Были проблемы, больше волновавшие молодоженов: у Карлейля до сих пор не было ни постоянной работы, ни дохода. «Мы очень счастливы, — писала Джейн своей свекрови, — когда же он наконец найдет себе работу, мы будем еще счастливее». Карлейль обдумывал план создания новой литературной газеты и набросал уже проект «Литературного ежегодника», но из этой затеи ничего не вышло.
Перевод из немецких романтиков был готов: Фуке, Тик, Гофман, Рихтер — с предисловиями к каждому автору. Чем дольше тянулась эта работа, тем больше превращалась из благородной миссии ознакомления английской публики с новыми литературными светилами в обыкновенную поденщину, и растущее разочарование Карлейля в конце концов вылилось в предисловии, в котором он в виде поощрения читательского интереса сообщает, что в Германии «наряду с немногими истинными поэтами мы находим легионы и полчища графоманов всех степеней бездарности. Одни предаются сентиментальным грезам, другие, трясясь в пляске святого Витта, вымучивают из себя остроты...».

════

▶ [ЗАДАНИЯ К УПРАЖНЕНИЮ]:
**1.** Проект какого издания набросал Карлейль, согласно отрывку о нем?
**2.** Воспроизведите без изменений записи от строки, содержащей «Click the Alex Wilbur name label», до строки, содержащей «click(508, 287)», включительно.

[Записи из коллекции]
════

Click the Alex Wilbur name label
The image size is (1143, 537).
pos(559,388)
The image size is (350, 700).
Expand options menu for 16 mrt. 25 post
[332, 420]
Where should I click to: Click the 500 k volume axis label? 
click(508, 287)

════

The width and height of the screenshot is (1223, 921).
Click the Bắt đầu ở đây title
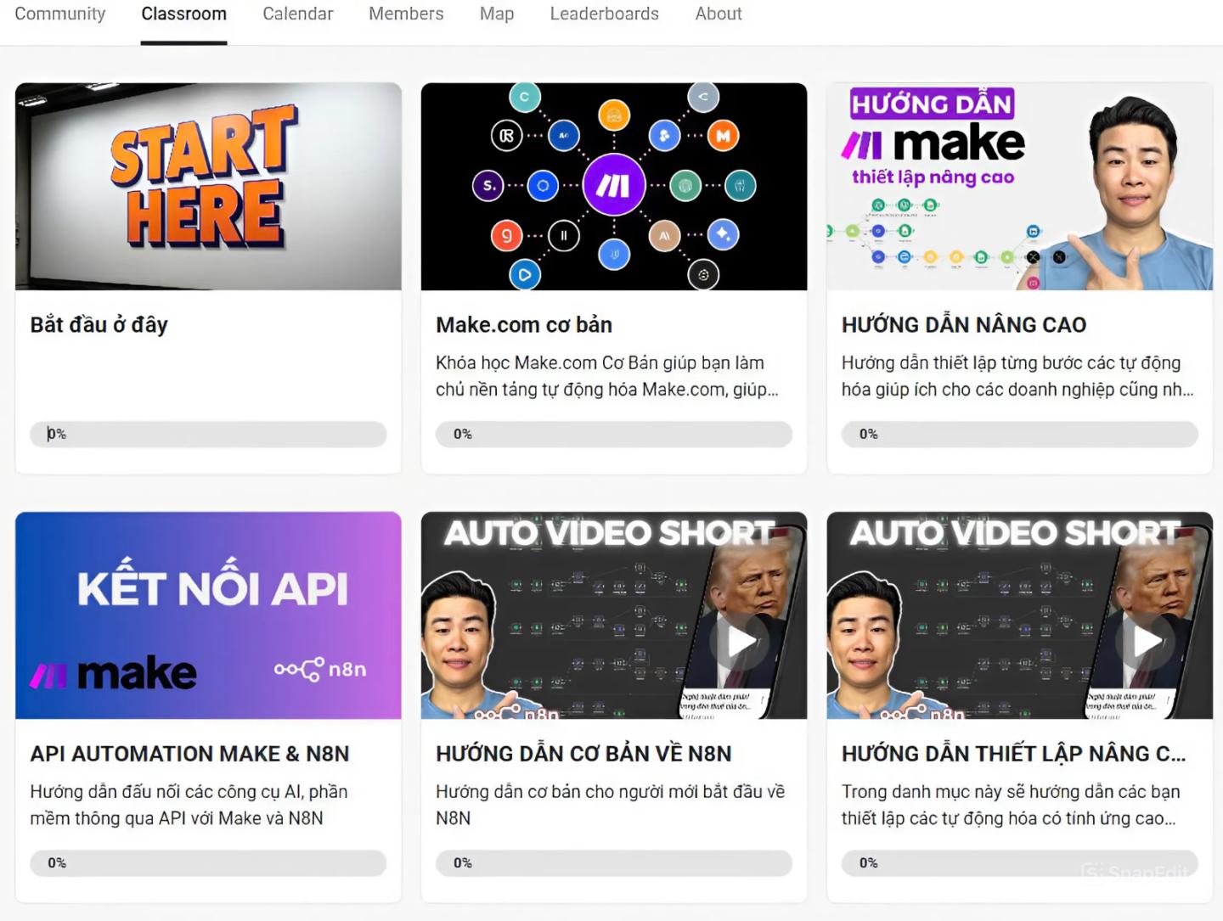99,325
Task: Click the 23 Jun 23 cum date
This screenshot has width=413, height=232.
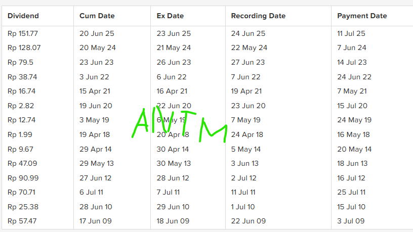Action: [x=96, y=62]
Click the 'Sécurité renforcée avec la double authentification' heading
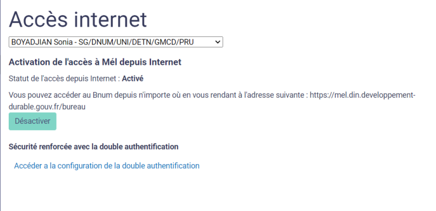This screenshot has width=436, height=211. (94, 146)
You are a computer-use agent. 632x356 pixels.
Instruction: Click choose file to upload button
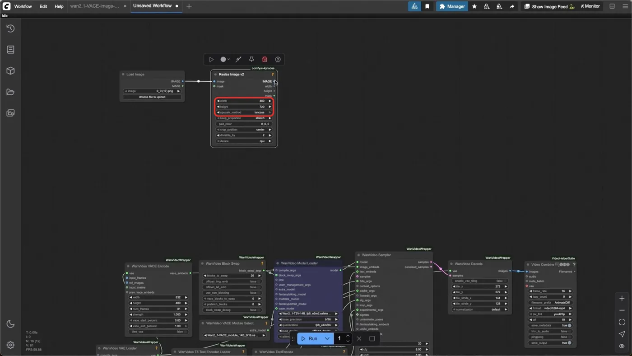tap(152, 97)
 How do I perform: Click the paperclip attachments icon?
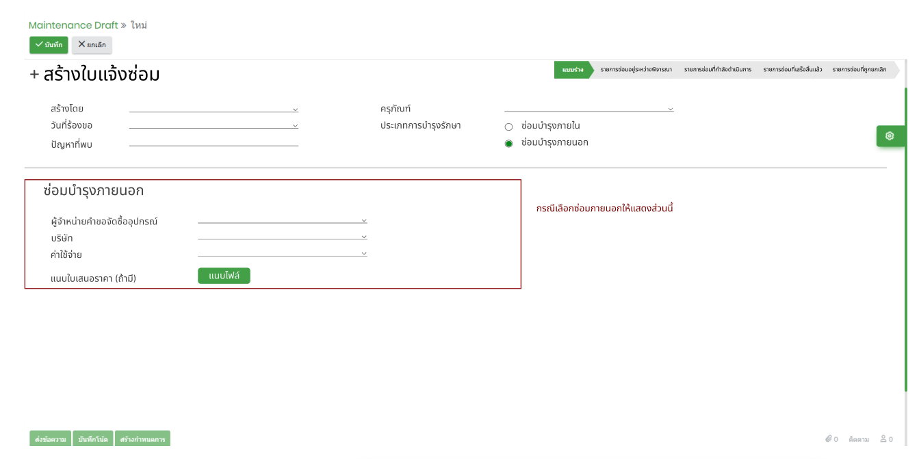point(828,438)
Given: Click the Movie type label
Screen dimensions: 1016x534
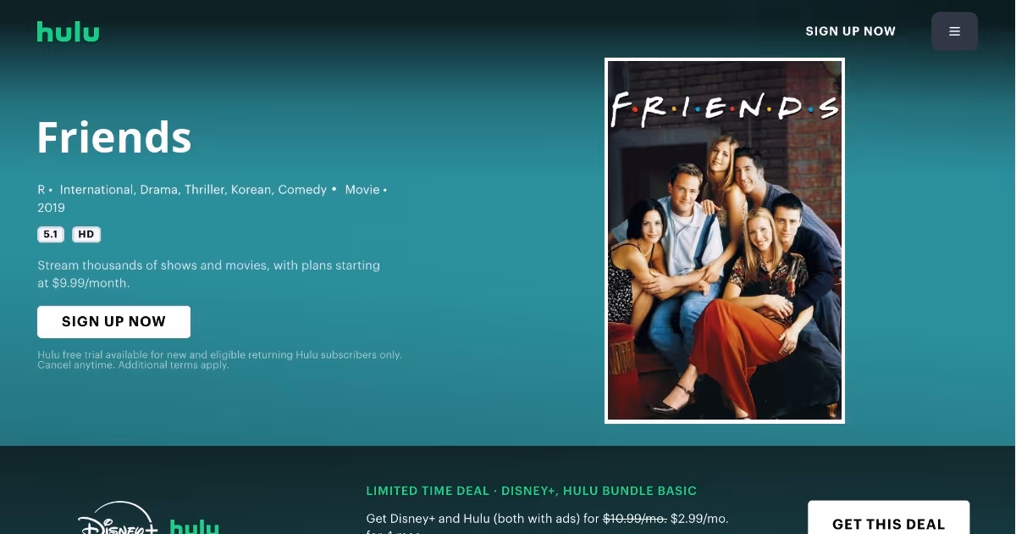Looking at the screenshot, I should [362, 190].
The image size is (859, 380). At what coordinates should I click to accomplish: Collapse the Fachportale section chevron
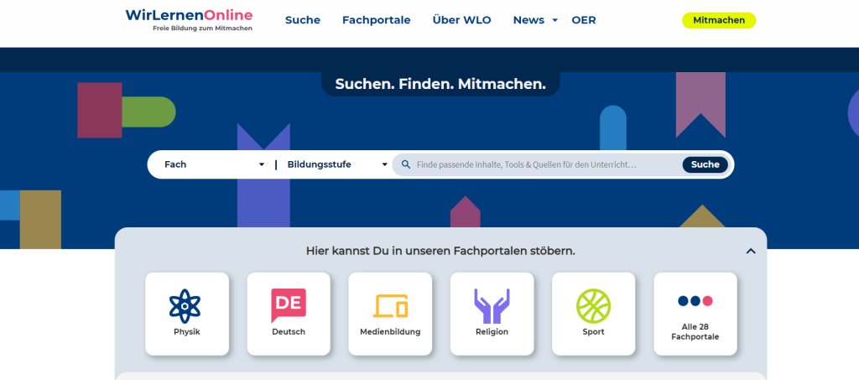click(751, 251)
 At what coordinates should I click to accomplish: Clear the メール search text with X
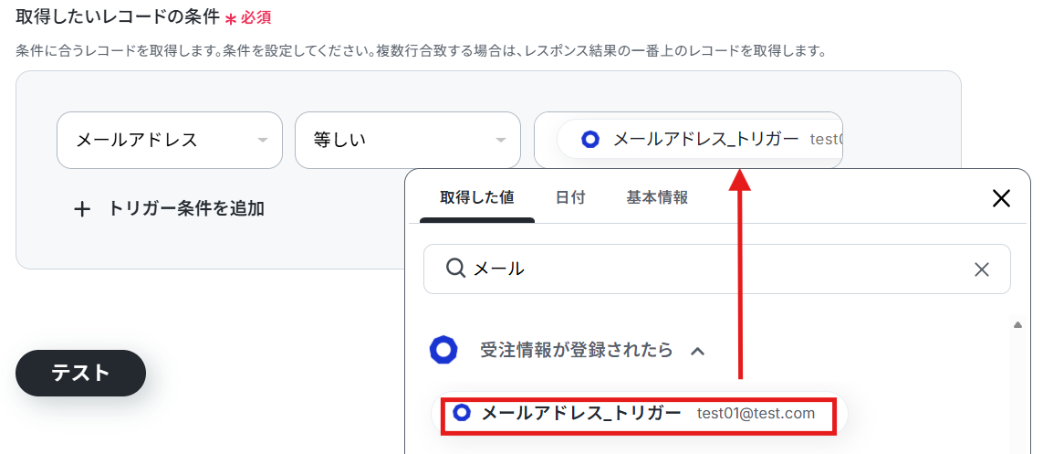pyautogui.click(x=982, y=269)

════

▶ [ОТВЕТЫ]:
**1.** Проект «Литературного ежегодника».

**2.**
Click the Alex Wilbur name label
The image size is (1143, 537).
pos(559,388)
The image size is (350, 700).
Expand options menu for 16 mrt. 25 post
[332, 420]
Where should I click to: Click the 500 k volume axis label? 
click(508, 287)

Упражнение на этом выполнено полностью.